In the past five weeks I’ve helped assist five people in their conversion from one form of energy into another. All of them were dear to me, and each was unique and interesting. Because I did not meet them until they entered dementia care in the last chapter of their lives, I knew them in simplified form compared to their former selves. They were all old by any sort of reckoning. Their bodies were like cars you couldn’t get parts for any more. We knew their carburetors or fuel pumps or batteries would fail soon, and we could not prevent it. Our job was what is called palliative care, which is basically the alleviation or mitigation of suffering during the process of physical death.
Many people pretend that living is something different and separate from dying. To me living and dying walk hand in hand as best friends in permanent companionship. It’s just the process of using the machine. With each bath or shower, we cast off millions of dead cells. We take in fuel and pass exhaust. The mental and invisible process works that way too. We learn new things and old ideas and concepts get thrown away. We’re always recycling and working out new paths for the flow of sensations and understanding.
Before I became familiar with the specific process of dying I held a number of misconceptions. Perhaps you do too. When someone enters the active dying process, their various biological drives begin to ramp down. They do not hunger as much or as often. Their menu preferences might shrink to a few items like pudding, popsicles and applesauce for example. They do not thirst in the same way as before, though they may wish small amounts of water or juice just for the pleasure of tasting it. Their mouths get drier because they stop swallowing, so we use little sponges on sticks to moisten them. A variety of discomforts may occur. It may become difficult to breathe. Because the immune system begins shutting down, opportunistic infections sometimes take hold. We have to keep an eye on their temperatures and levels of congestion.
Dying people may experience comfortable and uncomfortable sorts of hallucinations. If a person begins holding pleasant conversations with their long-dead friends and relatives, we don’t consider it uncomfortable. On the other hand, we are not averse to administering anti-psychotic medications for people who imagine enemies and demons are entering the room to drag them to hell. As the brain begins shutting down, they become unable to speak and are bed-bound. We watch for non-verbal pain indicators like grimacing. We shift their positions in bed to prevent pressure sores from immobility. Our overall effort is to address obstacles as they occur, not to cure because it’s too late in the process for that, but to do what we can to make people comfortable. There’s quite a lot that can be done with medications to manage pain and make breathing easier. Our presence and loving company do much to alleviate the fear some dying people experience.

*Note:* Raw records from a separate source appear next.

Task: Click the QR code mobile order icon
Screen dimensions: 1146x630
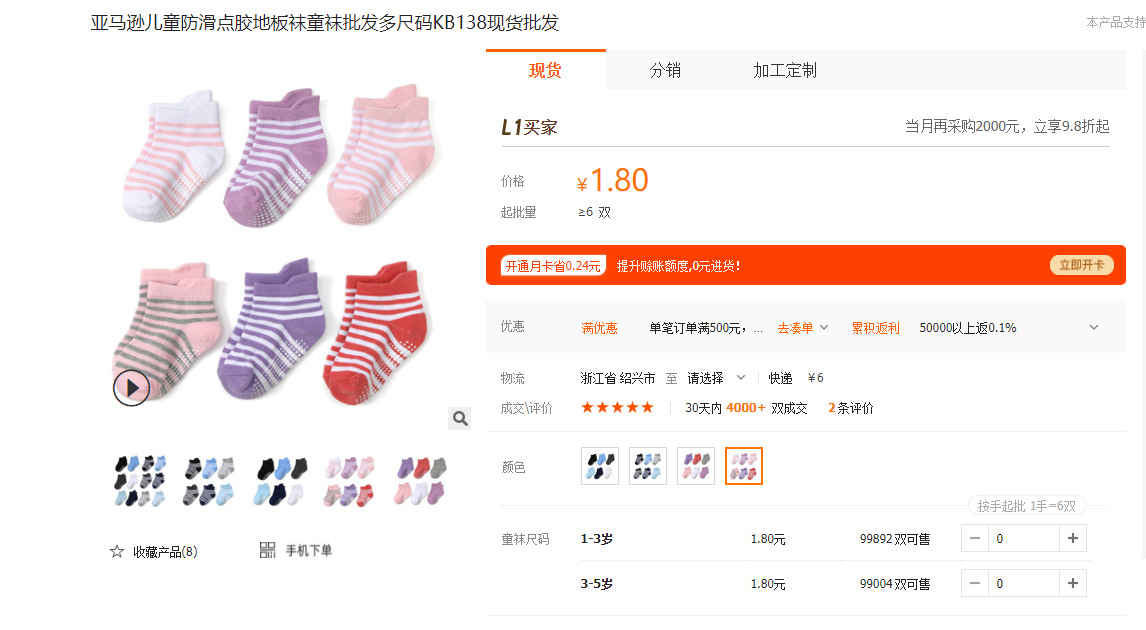Action: [267, 550]
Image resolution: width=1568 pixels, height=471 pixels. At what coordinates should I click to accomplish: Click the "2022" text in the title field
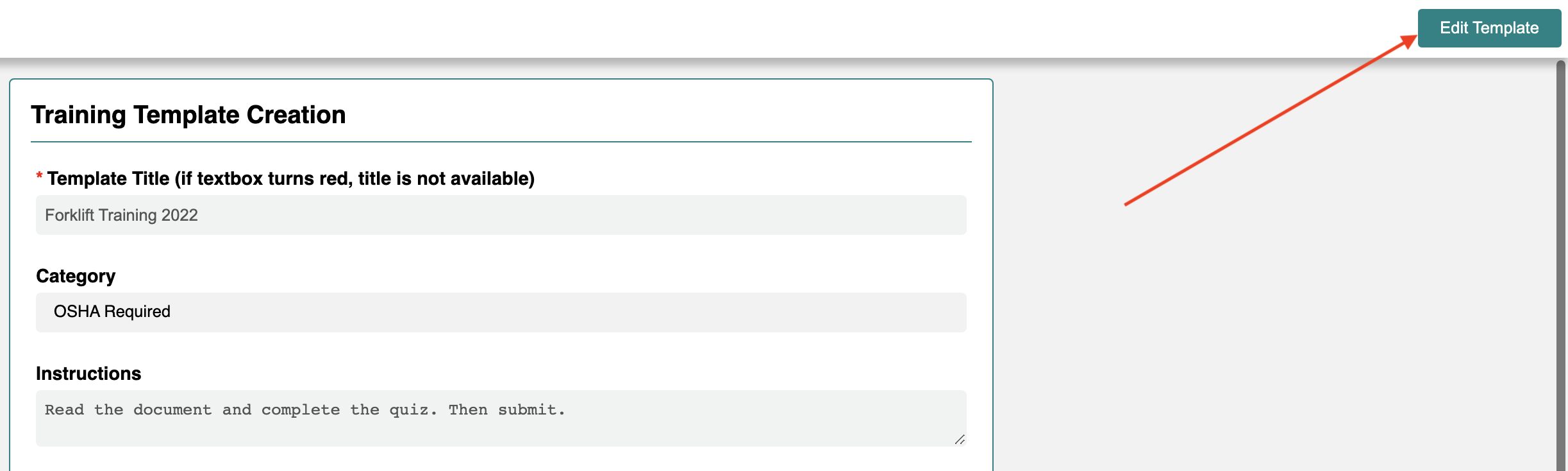pos(179,215)
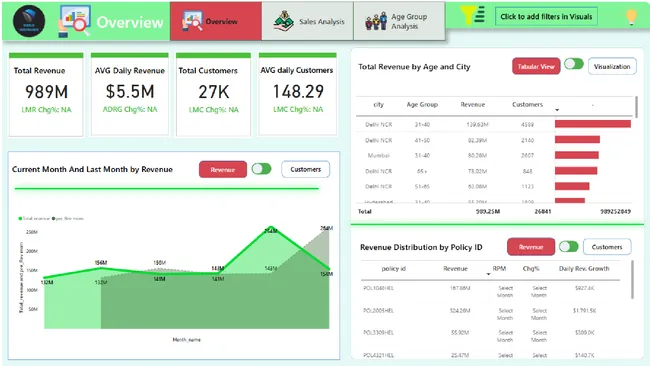Click sort arrow under Customers column
Screen dimensions: 650x366
(x=557, y=110)
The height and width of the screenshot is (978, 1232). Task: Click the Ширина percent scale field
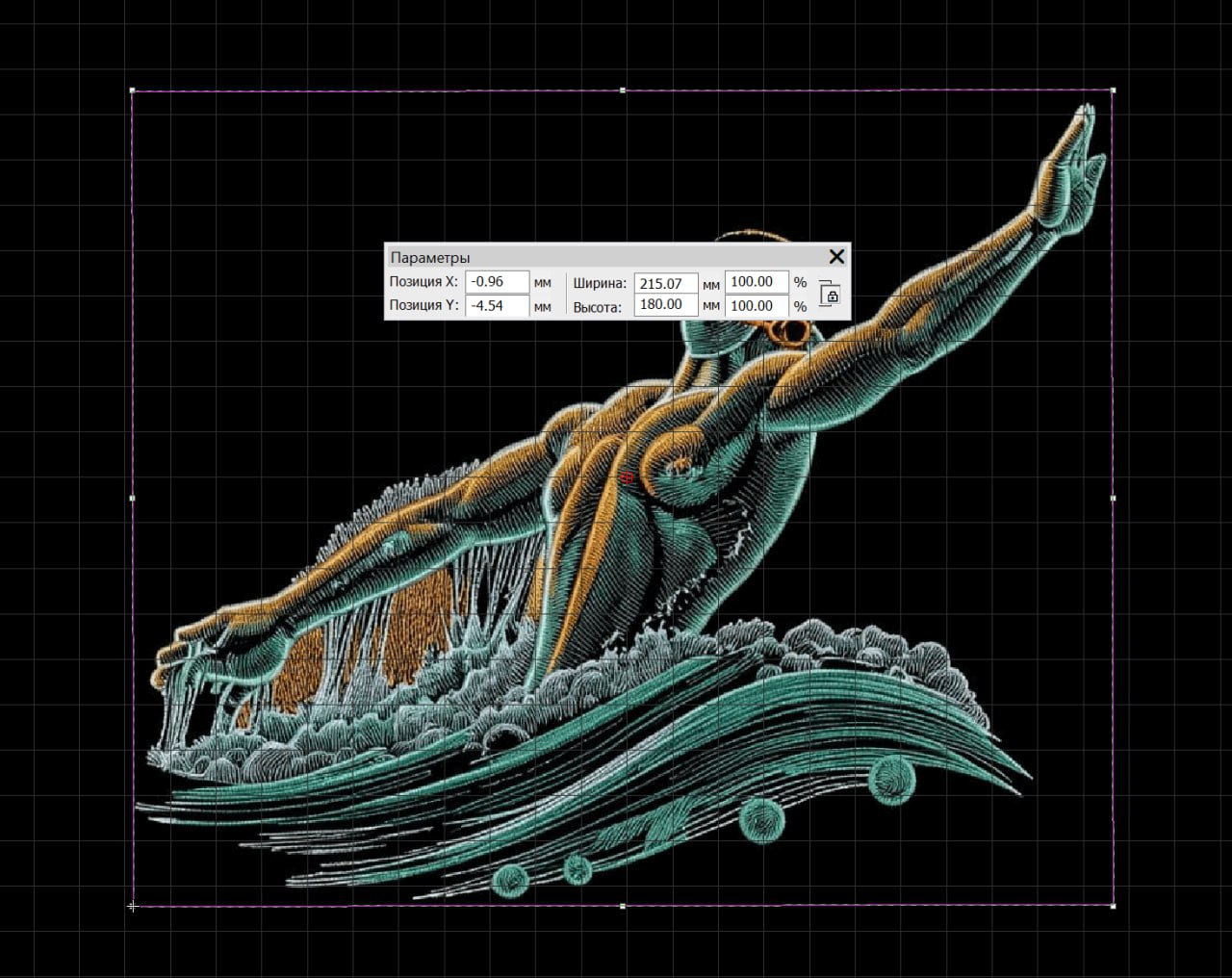[756, 282]
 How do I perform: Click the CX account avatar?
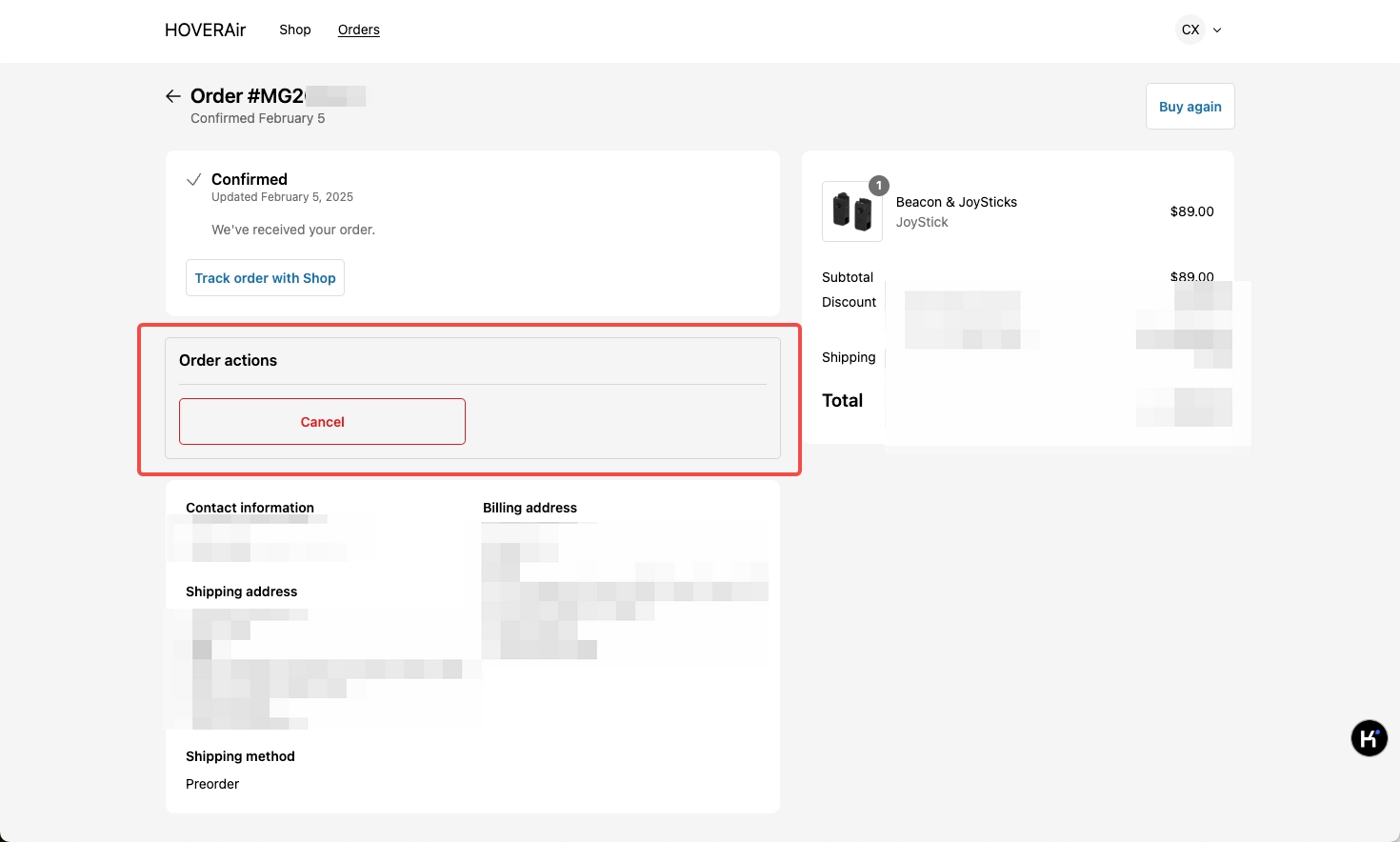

I got an unexpected day off in which to write this. A truck driving out the main road caught a low-hanging wire and pulled down a power pole and some transformers. No one was injured, but it knocked out power to the Urgent Care clinic (my other job) for a day. The crews didn’t replace the pole. They strung up new cables across a different path. The nearby café I frequent served breakfast by flashlight thanks to their propane-powered kitchen and backup generator.
I thought about how we are animated by the electricity of our consciousness. At some point we will experience power loss. Sometimes it will get interrupted in a trauma, like with the truck and the wire. Sometimes the equipment will just wear out and expire, like with the dementia care patients. The power still exists. The cables get strung up along a different path. I still feel the electricity of the relationship I had with those who died. Part of their voltage is humming through my grid now.